This is a diversity action for damages brought against R. J. Reynolds Tobacco Co. in which it was alleged that the decedent, Hudson, contracted cancer of the larynx and lungs as a result of smoking Defendant’s cigarettes.1 Recognizing Lartigue v. R. J. Reynolds Tobacco Co., 5 Cir., 1963, 317 F.2d 19, cert. denied, 375 U.S. 865, 84 S.Ct. 137, 11 L.Ed.2d 92, as an Erie lion in the street, the Plaintiff’s counsel to secure below and here a definitive ruling on controlling legal issues acquiesced in the ingenious procedural device of answers to interrogatories as a means of restricting the claims to very specific contentions which thereby excluded all others. Those claims negatived scientific foreseeability, peculiar defects in the cigarettes, and cancer consequences to a substantial segment of the public.2
*542After remand following an earlier appeal on limitations3 Defendant again moved for summary judgment on the ground that an implied warranty under Louisiana law covers only knowable, foreseeable risks. On the basis of Lartigue and Green v. American Tobacco Co., 5 Cir., 1969, 409 F.2d 1166 (en banc), the Trial Court granted Defendant's motion.
On appeal, Plaintiffs contend that the Trial Court erred in relying on Lartigue because it was erroneously decided, and erred in relying on Green because it is not controlling.
Wholly without regard to Green which is a Florida case, we affirm on the basis of Lartigue.
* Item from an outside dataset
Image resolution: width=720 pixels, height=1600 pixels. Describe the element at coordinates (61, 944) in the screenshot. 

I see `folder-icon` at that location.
Lartigue presented exactly the questions presented by Plaintiff in this case and Plaintiff does not contend otherwise. We are bound by the Lartigue determination on this issue (see Manning v. M/V “Sea Road”, 5 Cir., 1969, 417 F.2d 603, 610-611, note 10) until, if ever, the Court en banc re-decides the question or the Louisiana courts hold differently.
Affirmed.
. By suggestion of death the Court was advised that Appellant Elbert Berry Hudson died on February 18, 1970 in Bogalusa, Louisiana. Thereafter upon motion and notice the Court ordered substitution of the parties, F.R.Civ.P. 25(a) ; F.R.A.P. 43(a), as follows:
Ella Mae Nolan Windham, the first wife of Hudson. (His second wife predeceased him.)
Elbert Berry Hudson, Jr., Hudson’s son by his first marriage.
Sue Hudson Gainey Truett, Hudson’s daughter by his first marriage.
Patricia A. Hudson Carroll, Hudson’s daughter by his second marriage.
Margaret Jacqueline Hudson Davis, Hudson’s daughter by his second marriage.
James B. Hudson, Hudson’s son by his second marriage.
. By formal answers the claims were precisely limited:
“(a) He does not contend, and does not intend to offer proof to show, that defendant could or should have known, through any developed human skill or *542foresight in existence or available at the time plaintiff contracted his cancer, that the smoking of its cigarettes could cause cancer of the larynx;
“(b) Plaintiff does not contend, and does not intend to offer proof to show, that defendant’s cigarettes and smoking tobacco were in any material respect different from or less safe than other brands of cigarettes and smoking tobacco nor that they contained any substance not ordinarily used in the manufacture of cigarettes and smoking tobacco generally nor any element which was not a natural and ordinary ingredient thereof;
“(c) Plaintiff does not contend, and does not intend to offer proof to show, that the smoking of defendant’s cigarettes and smoking tobacco, or of cigarettes and smoking tobacco generally, causes cancer of the larynx in any size-able or substantial segment of the smoking public;
“(d) Plaintiff’s sole contention at the trial will be that he smoked defendant’s cigarettes and smoking tobacco and that his cancer was caused thereby.”
. R. J. Reynolds Tobacco Co. v. Hudson, 5 Cir., 1963, 314 F.2d 776.